Last fall, the University of Missouri launched a system wide subscription to Sanvello, an app that offers techniques to relieve stress and symptoms of anxiety and depression. With the subscription, students, faculty and staff who sign in with their campus or system email address can access premium features without having to pay monthly fees.
Christy Hutton, director of the Wellness Resource Center, said the app has been particularly well-received by students. Since its launch, more than 2,200 students have signed up with Sanvello, and data indicates that those using it are experiencing improved mood.
“We really wanted to give students a tool that they literally had in their back pocket that could provide some in-the-moment skills to help cope with stress, anxiety and depression,” Hutton said. “We're doing a lot of things right now to try to reach students in ways that we haven't before.”
Hutton saw a need for the incorporation of an app like Sanvello when she noticed an increase in demand among MU students for more web-based resources for mental health. Hutton and a team of professionals from the MU Counseling Center and MU Student Health and Well-Being began looking into different mobile programs in June. Sanvello stood out because of its navigation, design and commitment to protecting students’ privacy.
How it works
The app’s features are customizable to serve the user’s needs. For example, during meditation, users can choose to focus on being present or on calming down before going to sleep. The habit-
tracking feature can measure standard wellness habits such as drinking water or getting enough sleep, but it can also track how often the user engages in a hobby that makes them happy. In the app’s social forum, users can post what they are grateful for and other users can leave “hearts” on the posts to offer encouragement and support.
Danielle Devers, the outreach and student engagement coordinator for the Wellness Resource Center, thinks Sanvello is a great preventative tool for students who want to benefit from healthy mental practices even if their feelings of anxiety or depression don’t necessarily meet a clinical level of diagnosis.

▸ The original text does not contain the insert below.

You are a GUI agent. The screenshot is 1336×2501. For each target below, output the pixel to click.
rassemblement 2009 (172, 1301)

“There is research that shows gratitude has a lasting impact on the brain,” Devers said. “When you start to practice gratitude, when you start to practice meditation, when you go through some of the tutorials and walkthroughs, the app is helping you practice skills that can improve your mood and move you away from feeling depressed or anxious.”
How students benefit
Maggie Fox is a senior majoring in psychology and minoring in both Spanish and English. She enjoys using the app’s guided meditation to calm down when feeling anxious or before bed. She has been a peer educator with the Wellness Resource Center since her freshman year and is now the vice president of quality improvement for the MU Well-Being Peers.
When students come into the resource center needing help with the app, Fox helps them learn how to use the features in a way that best helps them. With plans to become a social worker, Fox hopes users will take advantage of the tools the app provides to promote mental health.

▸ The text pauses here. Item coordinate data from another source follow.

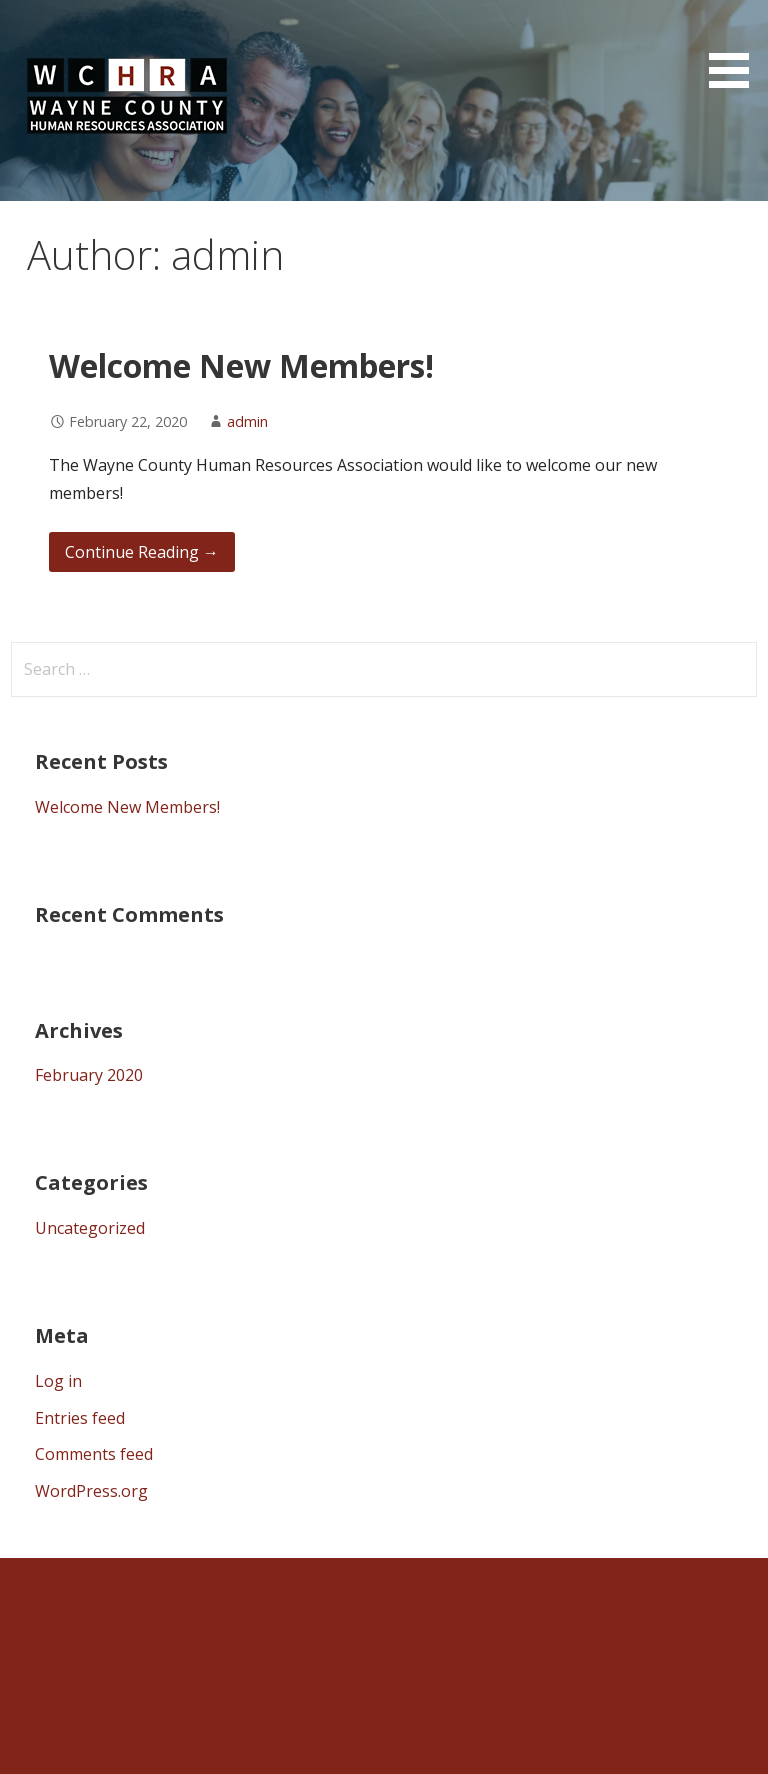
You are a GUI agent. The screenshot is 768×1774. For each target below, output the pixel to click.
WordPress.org (91, 1491)
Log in (58, 1381)
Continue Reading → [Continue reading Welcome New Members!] (142, 552)
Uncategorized (90, 1228)
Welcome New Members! (241, 365)
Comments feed (94, 1454)
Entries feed (80, 1418)
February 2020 (89, 1075)
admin (247, 421)
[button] (736, 47)
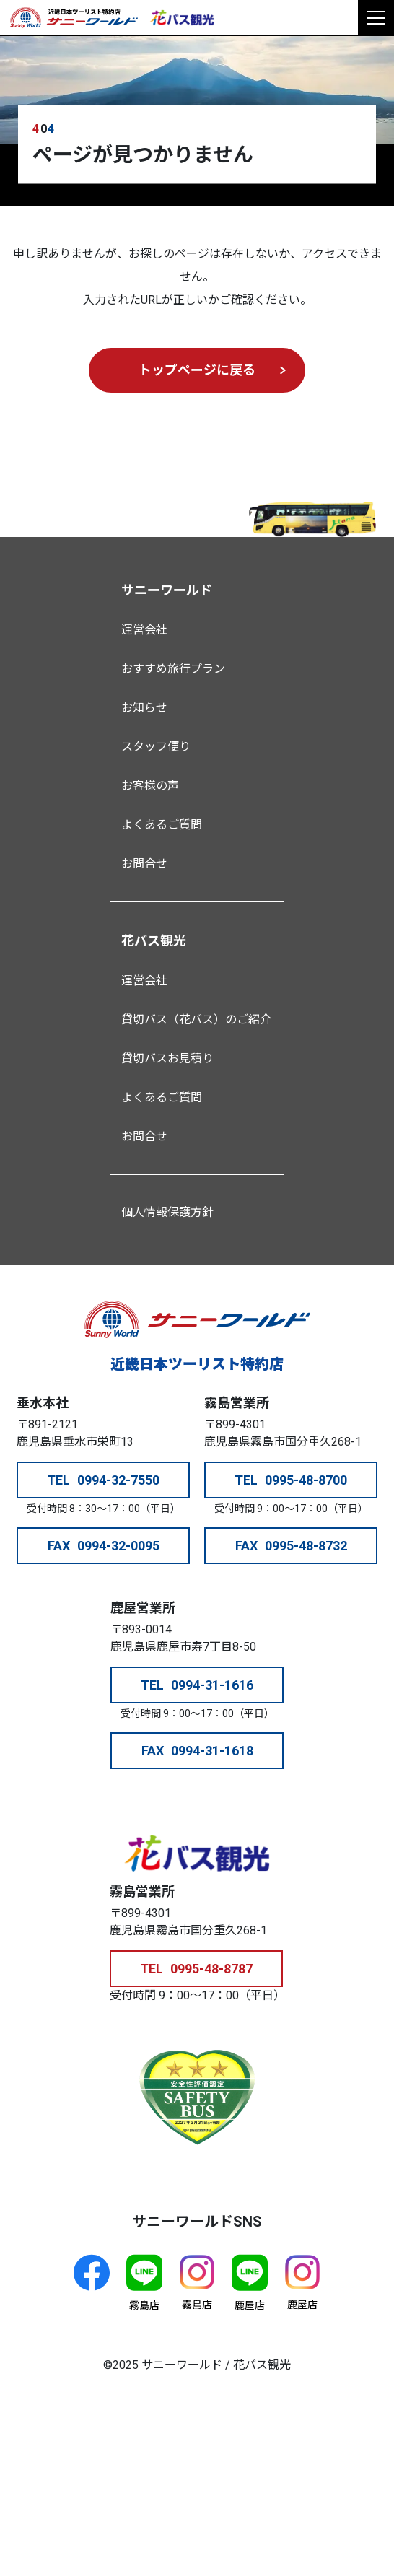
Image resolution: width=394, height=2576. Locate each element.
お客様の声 (150, 786)
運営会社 (144, 630)
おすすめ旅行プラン (173, 669)
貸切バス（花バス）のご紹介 (196, 1019)
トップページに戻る (197, 369)
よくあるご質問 (161, 824)
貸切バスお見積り (167, 1058)
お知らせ (144, 708)
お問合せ (144, 863)
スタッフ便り (156, 747)
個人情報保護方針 (167, 1212)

“I want to make sure people know that it’s okay to ask for help and to receive help,” Fox said.
Hutton and Devers have incorporated Sanvello into the three-week Habits for a Healthy Mind Workshop that the Wellness Resource Center hosts. The weekly, Wednesday evening sessions help students track their habits, pay attention to how habit influences mood and implement skills like gratitude, self-compassion and analyzing thought patterns, all while using Sanvello as a medium. Students can RSVP for these sessions on MU Engage.
Hutton is also working on having the app refer students to counseling services on campus and around Columbia, in case they need more than what the app provides. Whether or not the app is used alongside regular therapy sessions, Hutton appreciates the way Sanvello is there for students whenever they have a need.

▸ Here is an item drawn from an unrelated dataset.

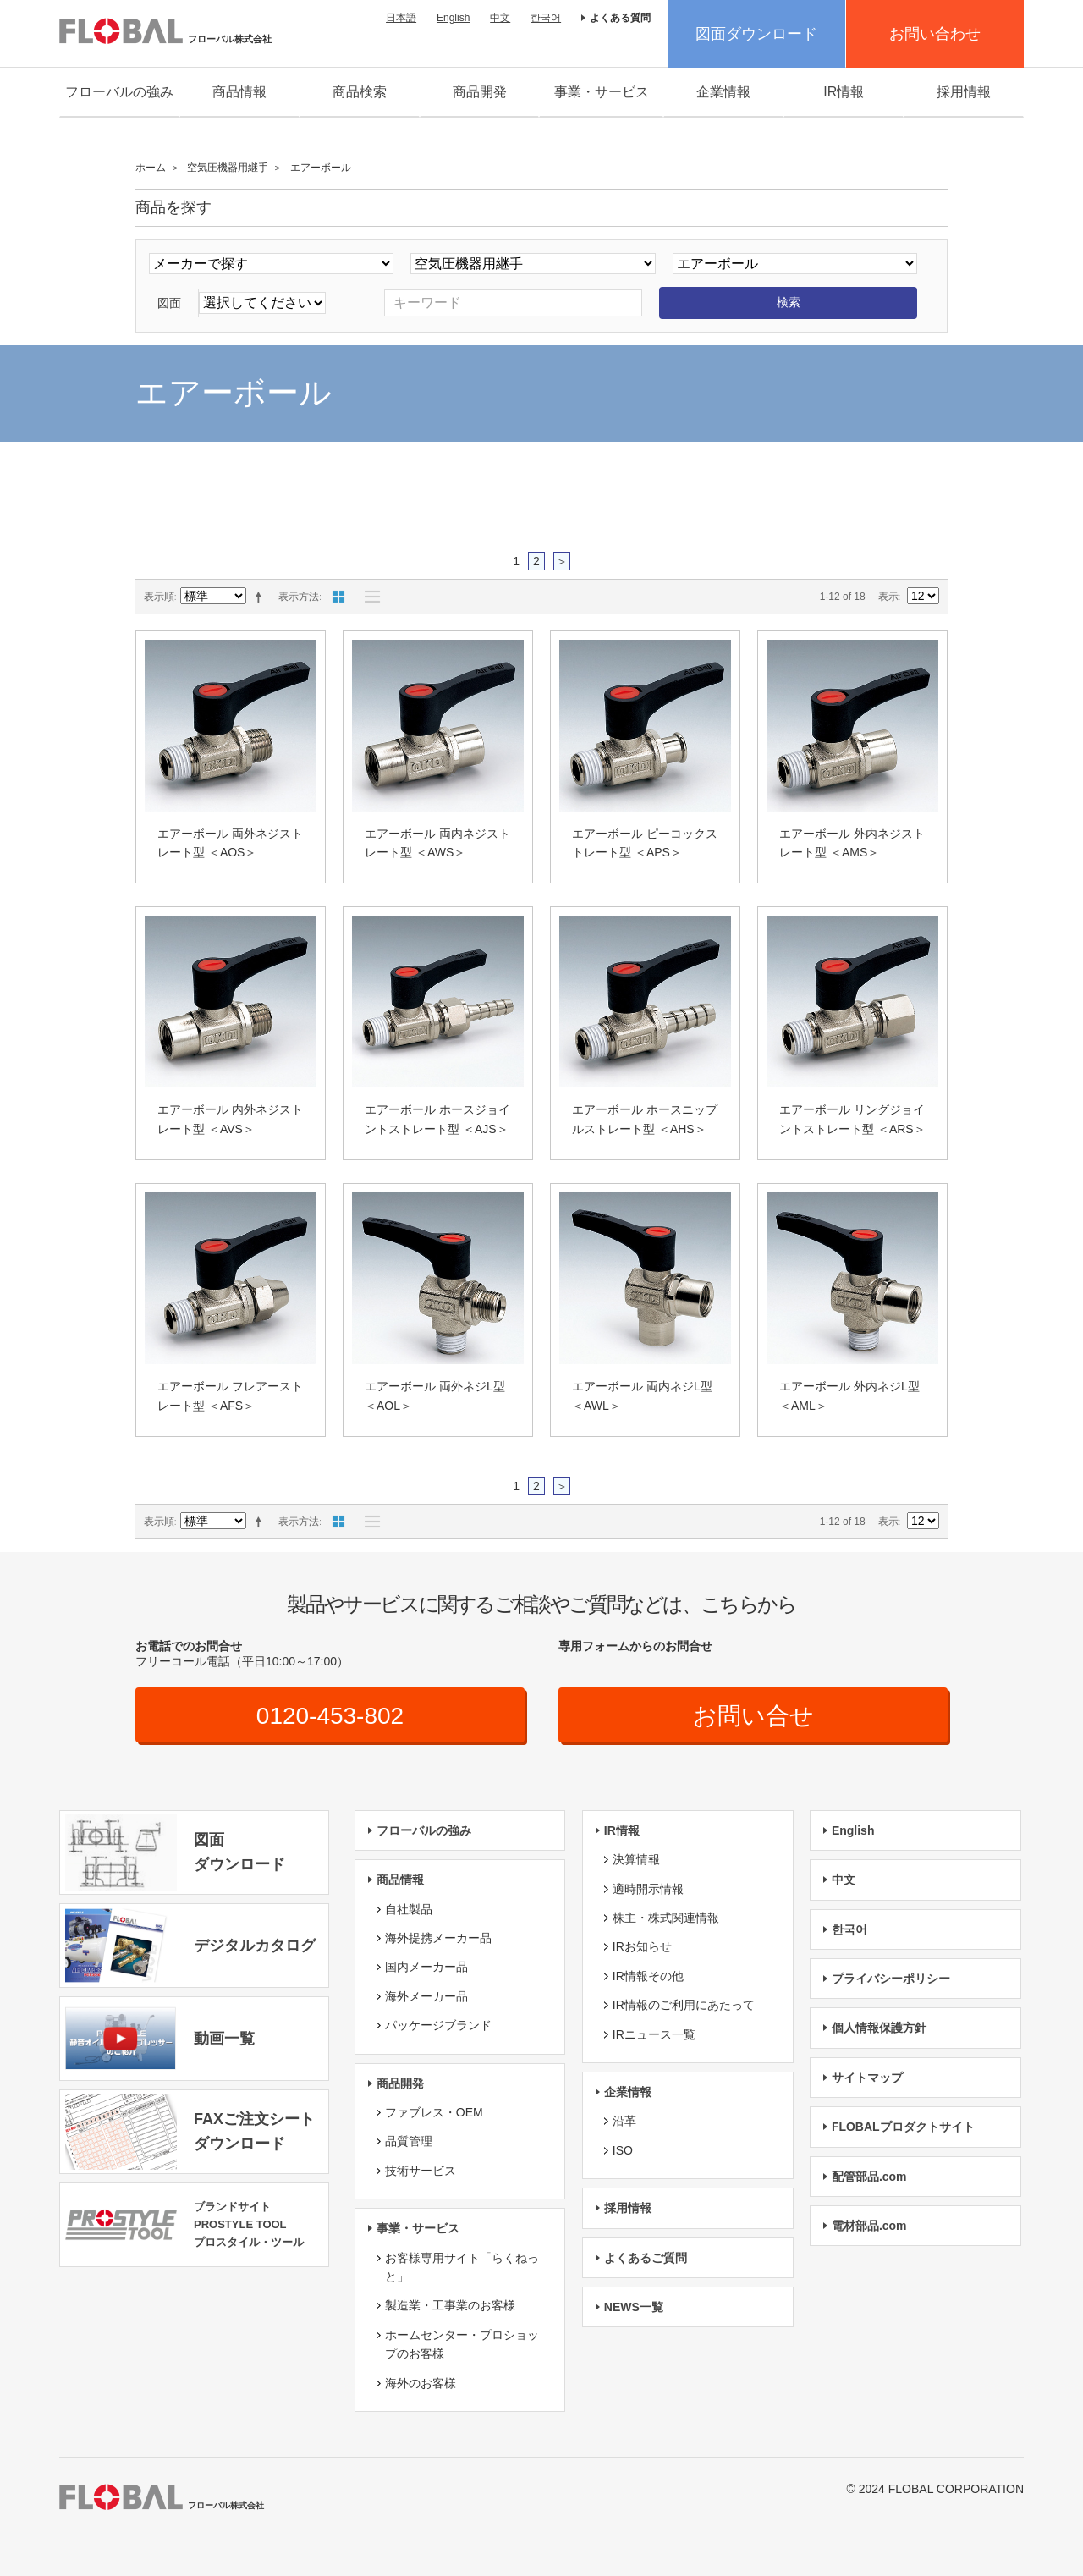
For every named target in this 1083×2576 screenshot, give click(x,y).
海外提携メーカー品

“Life happens at two in the morning. We have our crisis line, but a lot of times, students will say, ‘Well, I didn’t think this was a big enough deal to call the crisis line,’ or, ‘I didn’t really need the crisis line, I just needed to know what to do,’ ” Hutton said. “While these are great skills to help somebody do well academically, more importantly, they are skills to help somebody do well as a human, which is priority number one for me.”